▸ Prompt: Look through the data below. Collect every line where the word "handle" occurs.

(Pixel coordinate grounding data)
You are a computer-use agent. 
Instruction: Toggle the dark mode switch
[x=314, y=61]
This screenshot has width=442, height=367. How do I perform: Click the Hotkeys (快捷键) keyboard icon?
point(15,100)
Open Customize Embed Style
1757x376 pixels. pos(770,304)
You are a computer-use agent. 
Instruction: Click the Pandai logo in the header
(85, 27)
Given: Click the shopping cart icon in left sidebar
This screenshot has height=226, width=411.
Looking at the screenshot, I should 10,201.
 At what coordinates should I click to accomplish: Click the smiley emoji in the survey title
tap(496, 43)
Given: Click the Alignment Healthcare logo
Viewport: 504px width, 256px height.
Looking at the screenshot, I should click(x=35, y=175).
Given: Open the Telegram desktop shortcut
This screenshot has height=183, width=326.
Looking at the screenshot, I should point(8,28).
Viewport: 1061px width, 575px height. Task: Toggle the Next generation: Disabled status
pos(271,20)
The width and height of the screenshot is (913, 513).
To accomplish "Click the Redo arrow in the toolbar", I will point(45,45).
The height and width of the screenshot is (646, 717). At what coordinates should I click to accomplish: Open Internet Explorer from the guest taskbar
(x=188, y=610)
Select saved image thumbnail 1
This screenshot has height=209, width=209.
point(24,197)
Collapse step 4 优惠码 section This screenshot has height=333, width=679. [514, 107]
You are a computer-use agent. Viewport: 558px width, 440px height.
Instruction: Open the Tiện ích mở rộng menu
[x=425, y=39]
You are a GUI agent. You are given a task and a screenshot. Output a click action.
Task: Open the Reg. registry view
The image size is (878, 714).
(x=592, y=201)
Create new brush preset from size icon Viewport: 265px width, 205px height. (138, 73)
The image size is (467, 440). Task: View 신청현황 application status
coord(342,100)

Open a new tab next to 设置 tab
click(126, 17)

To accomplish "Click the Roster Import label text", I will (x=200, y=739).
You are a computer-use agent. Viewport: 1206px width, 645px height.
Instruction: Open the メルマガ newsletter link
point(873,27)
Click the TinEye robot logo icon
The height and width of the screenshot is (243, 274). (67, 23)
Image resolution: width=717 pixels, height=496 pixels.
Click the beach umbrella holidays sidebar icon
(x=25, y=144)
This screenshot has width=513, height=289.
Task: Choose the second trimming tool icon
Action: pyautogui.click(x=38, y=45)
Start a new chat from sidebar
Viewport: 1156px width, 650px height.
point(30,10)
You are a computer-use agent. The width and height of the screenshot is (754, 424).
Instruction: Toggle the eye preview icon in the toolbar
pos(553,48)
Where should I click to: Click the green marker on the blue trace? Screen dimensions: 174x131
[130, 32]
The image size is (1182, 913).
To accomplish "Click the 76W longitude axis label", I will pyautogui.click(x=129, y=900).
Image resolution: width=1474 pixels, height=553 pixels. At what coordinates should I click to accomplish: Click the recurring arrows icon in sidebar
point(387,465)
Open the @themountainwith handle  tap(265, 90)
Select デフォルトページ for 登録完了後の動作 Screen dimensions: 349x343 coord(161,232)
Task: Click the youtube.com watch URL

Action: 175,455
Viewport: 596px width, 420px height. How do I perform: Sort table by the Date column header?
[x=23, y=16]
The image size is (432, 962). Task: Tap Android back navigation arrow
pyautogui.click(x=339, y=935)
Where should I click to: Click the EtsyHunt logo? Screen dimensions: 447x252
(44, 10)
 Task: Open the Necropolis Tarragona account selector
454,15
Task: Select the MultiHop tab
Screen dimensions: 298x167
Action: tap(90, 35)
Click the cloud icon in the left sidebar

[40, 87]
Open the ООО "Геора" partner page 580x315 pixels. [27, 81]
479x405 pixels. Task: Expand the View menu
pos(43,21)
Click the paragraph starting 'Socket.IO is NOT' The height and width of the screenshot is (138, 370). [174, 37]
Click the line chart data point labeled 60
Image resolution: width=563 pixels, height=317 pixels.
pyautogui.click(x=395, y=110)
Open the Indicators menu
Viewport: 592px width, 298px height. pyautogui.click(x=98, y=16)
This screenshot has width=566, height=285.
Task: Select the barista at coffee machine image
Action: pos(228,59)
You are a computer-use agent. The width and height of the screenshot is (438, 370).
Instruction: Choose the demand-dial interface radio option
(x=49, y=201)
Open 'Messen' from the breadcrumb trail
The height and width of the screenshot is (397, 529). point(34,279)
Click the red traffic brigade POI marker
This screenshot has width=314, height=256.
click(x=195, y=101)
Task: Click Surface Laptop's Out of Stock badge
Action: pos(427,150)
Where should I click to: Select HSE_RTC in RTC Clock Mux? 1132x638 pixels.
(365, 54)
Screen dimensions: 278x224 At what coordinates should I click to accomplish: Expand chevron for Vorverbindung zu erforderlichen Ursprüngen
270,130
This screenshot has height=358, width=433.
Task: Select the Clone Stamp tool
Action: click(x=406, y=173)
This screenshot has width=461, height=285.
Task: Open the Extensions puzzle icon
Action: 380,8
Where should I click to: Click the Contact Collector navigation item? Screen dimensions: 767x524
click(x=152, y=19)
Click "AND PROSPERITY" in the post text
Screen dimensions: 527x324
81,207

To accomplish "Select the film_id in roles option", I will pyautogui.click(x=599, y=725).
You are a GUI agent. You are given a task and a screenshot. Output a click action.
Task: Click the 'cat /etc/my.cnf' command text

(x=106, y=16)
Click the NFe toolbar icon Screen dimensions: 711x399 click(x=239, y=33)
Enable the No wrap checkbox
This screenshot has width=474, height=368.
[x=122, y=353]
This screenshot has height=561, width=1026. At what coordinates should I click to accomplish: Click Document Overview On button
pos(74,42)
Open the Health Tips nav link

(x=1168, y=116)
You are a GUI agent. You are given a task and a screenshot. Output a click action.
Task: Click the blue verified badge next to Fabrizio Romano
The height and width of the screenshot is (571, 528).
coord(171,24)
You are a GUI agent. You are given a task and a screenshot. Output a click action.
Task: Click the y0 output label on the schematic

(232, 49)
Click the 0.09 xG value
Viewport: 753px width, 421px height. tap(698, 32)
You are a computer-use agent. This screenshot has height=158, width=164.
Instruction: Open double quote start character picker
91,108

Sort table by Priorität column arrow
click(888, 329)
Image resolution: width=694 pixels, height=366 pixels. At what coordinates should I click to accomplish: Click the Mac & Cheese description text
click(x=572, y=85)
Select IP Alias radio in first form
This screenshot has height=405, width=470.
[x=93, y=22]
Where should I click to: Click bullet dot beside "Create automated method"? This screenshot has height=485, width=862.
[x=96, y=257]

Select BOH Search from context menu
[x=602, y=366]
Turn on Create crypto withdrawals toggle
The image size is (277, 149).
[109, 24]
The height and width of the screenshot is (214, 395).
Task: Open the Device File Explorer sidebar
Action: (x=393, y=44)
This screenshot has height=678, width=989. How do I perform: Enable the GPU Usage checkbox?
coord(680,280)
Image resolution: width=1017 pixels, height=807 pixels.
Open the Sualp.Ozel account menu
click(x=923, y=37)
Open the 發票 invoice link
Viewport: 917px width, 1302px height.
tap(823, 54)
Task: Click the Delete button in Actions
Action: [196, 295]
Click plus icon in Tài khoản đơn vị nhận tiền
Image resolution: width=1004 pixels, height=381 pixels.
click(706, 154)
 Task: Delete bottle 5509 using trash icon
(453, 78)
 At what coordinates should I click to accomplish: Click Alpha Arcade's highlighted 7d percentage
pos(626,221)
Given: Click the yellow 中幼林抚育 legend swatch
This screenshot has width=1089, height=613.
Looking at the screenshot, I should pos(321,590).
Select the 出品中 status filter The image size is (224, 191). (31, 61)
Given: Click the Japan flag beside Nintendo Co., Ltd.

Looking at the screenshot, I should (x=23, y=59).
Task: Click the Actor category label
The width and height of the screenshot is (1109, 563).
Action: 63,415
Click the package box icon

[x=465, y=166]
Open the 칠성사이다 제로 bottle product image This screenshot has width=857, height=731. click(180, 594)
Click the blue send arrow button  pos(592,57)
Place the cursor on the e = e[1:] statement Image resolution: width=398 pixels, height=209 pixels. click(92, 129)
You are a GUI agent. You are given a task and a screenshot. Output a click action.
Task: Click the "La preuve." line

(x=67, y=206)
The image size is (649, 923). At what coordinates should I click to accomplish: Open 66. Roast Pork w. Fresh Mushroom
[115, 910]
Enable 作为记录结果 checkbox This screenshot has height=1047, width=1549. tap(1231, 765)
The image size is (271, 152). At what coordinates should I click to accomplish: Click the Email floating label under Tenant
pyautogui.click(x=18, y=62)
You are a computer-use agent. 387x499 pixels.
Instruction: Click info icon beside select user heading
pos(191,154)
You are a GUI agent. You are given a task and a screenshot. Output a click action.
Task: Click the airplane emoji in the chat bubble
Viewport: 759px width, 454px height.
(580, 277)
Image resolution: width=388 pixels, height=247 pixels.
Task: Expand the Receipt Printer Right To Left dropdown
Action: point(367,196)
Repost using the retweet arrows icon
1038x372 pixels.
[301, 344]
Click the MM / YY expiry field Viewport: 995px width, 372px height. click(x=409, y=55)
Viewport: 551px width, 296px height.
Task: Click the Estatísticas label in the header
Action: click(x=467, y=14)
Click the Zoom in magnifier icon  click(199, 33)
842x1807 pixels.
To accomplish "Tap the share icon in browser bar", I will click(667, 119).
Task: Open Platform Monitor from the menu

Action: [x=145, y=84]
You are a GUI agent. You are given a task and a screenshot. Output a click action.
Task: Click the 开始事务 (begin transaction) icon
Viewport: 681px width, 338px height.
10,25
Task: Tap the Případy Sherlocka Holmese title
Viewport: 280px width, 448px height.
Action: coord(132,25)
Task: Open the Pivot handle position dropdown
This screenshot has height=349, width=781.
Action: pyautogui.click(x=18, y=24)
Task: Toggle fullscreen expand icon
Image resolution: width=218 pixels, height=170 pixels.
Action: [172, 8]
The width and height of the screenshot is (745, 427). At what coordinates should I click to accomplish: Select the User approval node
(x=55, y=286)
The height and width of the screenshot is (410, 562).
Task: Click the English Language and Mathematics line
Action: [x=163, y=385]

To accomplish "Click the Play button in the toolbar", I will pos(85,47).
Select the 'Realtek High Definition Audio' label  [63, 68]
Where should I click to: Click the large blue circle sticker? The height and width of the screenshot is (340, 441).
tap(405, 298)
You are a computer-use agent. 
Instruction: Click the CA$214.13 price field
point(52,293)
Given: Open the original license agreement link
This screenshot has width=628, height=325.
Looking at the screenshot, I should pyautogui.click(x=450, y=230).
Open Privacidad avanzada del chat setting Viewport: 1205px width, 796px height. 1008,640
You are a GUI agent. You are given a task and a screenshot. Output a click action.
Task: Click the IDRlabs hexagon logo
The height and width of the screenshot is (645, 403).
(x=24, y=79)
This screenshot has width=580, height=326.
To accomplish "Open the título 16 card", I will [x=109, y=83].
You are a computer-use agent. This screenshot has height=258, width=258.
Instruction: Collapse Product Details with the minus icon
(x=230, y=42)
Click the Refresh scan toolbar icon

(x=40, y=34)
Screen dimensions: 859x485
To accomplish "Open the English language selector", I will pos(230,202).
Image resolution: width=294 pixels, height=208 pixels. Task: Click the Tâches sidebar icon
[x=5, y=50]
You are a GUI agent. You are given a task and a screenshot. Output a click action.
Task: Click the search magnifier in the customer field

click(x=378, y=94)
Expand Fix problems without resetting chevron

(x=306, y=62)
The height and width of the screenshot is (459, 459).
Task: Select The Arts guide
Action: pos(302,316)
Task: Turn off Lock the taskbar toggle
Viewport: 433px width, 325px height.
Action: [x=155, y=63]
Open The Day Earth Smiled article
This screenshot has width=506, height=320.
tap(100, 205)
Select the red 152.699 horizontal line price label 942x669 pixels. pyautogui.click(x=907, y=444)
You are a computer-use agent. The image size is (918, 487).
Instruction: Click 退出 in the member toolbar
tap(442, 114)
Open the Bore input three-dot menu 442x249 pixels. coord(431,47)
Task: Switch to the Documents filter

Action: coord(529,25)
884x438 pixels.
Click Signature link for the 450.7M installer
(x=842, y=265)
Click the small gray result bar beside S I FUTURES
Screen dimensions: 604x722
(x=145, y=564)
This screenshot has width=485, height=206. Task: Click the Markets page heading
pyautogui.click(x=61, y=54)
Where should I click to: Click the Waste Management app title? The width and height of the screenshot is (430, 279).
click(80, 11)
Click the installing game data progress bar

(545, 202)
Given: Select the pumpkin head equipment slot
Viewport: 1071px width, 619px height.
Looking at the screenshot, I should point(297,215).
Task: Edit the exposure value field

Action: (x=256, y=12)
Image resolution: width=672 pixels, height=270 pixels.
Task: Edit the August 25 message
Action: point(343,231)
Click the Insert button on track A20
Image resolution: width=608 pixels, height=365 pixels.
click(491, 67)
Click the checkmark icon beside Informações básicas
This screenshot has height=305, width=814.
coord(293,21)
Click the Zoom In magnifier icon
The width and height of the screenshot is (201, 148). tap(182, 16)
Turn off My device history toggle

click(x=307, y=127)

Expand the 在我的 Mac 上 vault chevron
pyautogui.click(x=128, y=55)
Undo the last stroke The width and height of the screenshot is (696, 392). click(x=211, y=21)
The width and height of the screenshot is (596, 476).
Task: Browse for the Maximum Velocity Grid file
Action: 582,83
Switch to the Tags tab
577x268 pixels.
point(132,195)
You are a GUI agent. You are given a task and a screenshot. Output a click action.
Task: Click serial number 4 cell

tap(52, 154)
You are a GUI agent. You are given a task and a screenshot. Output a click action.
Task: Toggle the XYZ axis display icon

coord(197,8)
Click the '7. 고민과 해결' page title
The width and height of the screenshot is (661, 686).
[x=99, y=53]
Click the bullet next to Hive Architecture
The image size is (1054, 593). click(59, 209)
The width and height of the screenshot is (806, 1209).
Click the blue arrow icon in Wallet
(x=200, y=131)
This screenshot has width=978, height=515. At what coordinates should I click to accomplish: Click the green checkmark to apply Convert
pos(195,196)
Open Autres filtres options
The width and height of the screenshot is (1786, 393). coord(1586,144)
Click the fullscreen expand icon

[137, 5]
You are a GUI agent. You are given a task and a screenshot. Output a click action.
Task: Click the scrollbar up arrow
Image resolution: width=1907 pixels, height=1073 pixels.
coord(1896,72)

▸ Solved problem:
Open the @themountainwith handle  tap(265, 90)
Task: Open the Pivot handle position dropdown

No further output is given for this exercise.